Friday, November 14, 2014

Lies & Statistics

From Introduction to Computation & Programming Using Python by John Guttag [used in EdX's 6.001 & 6.002x courses which are excellent.]

I'm fascinated by how we can be misled with statistics and how our minds come to conclusions when we see various numbers and data. Even professionals go astray when interpreting results from studies.

In Chapter 16, Lies, Damned Lies & Statistics, Guttag catalogs the various errors and misinterpretations of statistics.

Some of the more fascinating ones are:

16.2 Pictures can be Deceiving
Here, housing prices during the financial crisis are depicted in various bar charts. In one of the charts, the housing prices look stable, even though we know that prices actually did drop. This was accomplished by using a logarithmic scale on the prices which 'minimized the amount of space devoted to the area where prices are changing, giving the impression that the changes were relatively small". The chart ranged from an absurdly low price of $10,000 all the way to $1,000,000.

In the other chart which shows housing prices behaving erratically, the bar chart used a linear scale & a narrow range of prices, so the sizes of the changes were exaggerated.

In this way, data can be depicted to prove whatever point one wishes to make!

16.3 Cum Hoc Ergo Propter Hoc ['with this, therefore because of this']
This section is about correlation and believing that one trend causes another. There's also being conscious of lurking variables or confounders.

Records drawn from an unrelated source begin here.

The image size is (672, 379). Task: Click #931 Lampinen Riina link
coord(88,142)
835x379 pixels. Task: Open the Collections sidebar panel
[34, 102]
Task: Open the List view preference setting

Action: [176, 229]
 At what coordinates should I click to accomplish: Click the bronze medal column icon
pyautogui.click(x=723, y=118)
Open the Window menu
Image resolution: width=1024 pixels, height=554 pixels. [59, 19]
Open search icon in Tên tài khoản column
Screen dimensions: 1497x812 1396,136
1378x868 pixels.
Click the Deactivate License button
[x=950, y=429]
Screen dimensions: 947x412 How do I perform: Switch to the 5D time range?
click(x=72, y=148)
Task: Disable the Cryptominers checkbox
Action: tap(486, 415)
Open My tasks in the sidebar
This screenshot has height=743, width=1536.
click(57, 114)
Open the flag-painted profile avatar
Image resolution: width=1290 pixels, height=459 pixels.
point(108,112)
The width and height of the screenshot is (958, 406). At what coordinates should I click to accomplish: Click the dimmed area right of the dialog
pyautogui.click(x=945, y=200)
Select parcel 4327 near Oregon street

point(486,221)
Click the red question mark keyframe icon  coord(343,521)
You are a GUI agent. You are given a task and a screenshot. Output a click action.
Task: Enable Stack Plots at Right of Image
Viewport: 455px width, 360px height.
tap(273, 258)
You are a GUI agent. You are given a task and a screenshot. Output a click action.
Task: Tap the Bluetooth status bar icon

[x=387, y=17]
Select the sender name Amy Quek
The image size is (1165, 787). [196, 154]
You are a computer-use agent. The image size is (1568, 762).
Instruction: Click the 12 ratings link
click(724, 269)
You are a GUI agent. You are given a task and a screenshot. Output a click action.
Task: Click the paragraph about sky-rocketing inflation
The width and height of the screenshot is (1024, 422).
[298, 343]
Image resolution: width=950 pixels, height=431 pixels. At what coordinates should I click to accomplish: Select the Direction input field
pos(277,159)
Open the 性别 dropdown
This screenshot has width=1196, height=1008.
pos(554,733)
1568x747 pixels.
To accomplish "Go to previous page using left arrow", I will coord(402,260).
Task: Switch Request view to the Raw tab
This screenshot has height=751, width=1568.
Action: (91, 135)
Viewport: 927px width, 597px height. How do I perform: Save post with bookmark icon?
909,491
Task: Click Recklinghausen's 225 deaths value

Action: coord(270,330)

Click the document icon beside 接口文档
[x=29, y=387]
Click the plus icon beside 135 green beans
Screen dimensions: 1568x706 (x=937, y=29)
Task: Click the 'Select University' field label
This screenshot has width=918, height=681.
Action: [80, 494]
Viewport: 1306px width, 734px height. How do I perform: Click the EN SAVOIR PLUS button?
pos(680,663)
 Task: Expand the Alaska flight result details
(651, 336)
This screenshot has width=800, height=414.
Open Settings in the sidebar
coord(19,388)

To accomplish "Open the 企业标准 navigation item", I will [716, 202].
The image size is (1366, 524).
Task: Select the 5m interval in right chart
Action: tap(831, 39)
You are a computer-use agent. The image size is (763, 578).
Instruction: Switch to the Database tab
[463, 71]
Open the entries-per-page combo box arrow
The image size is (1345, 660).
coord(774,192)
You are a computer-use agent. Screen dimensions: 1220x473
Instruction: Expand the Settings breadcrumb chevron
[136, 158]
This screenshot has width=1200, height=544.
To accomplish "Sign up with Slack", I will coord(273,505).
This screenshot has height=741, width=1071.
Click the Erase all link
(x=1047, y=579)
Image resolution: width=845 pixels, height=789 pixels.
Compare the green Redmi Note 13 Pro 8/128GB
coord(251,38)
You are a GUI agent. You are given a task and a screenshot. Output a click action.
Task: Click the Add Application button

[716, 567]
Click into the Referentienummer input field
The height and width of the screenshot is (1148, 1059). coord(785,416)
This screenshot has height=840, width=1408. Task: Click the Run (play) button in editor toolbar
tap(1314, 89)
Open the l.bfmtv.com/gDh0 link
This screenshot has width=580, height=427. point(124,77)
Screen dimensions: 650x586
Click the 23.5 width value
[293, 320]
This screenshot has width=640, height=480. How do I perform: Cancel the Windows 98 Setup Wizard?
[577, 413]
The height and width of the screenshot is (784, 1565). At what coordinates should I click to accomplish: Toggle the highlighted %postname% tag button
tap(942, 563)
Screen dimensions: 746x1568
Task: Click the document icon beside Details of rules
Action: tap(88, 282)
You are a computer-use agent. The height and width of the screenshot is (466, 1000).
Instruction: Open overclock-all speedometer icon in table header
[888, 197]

16.4 Statistical Measures Don't Tell the Whole Story
This section is fascinating! It shows statistician F.J. Anscombe's 1973 paper about statistical data and how summary data of 4 different data sets can be the same, yet look completely different!

For example, all the data sets have the same mean x values, same mean y values, same variance for x, same variance for y, and so on. One might see that and conclude that all the data sets are basically the same except for trivial differences. However, if you plot the different data sets, only then will you realize how different they all are. For example, some are completely skewed because of outliers, but the summary data would not capture that. Key takeaway: Look at your data and don't rely completely on summary statistics!

16.5 Sampling Bias
This section talks about the well-known phenomenon of bias. There are different types of bias. One example is non-response bias where surveys may not be returned so your data is only reflecting responses from those who decided to participate. Another is convenience (or accidental) sampling where one might choose only samples that easy to procure rather than the general population (e.g. college students are easy targets for studies) and so the study may not be representative and thus not generalize. The section ends with an interesting look at a flawed comparison of deaths between heterosexual persons vs. homosexual persons.

16.6 Context Matters
This is really interesting as it challenges what we hear on the news and conventional wisdom. And this happens when we view the data in isolation (which can lead to sensationalism) as opposed to viewing it in context.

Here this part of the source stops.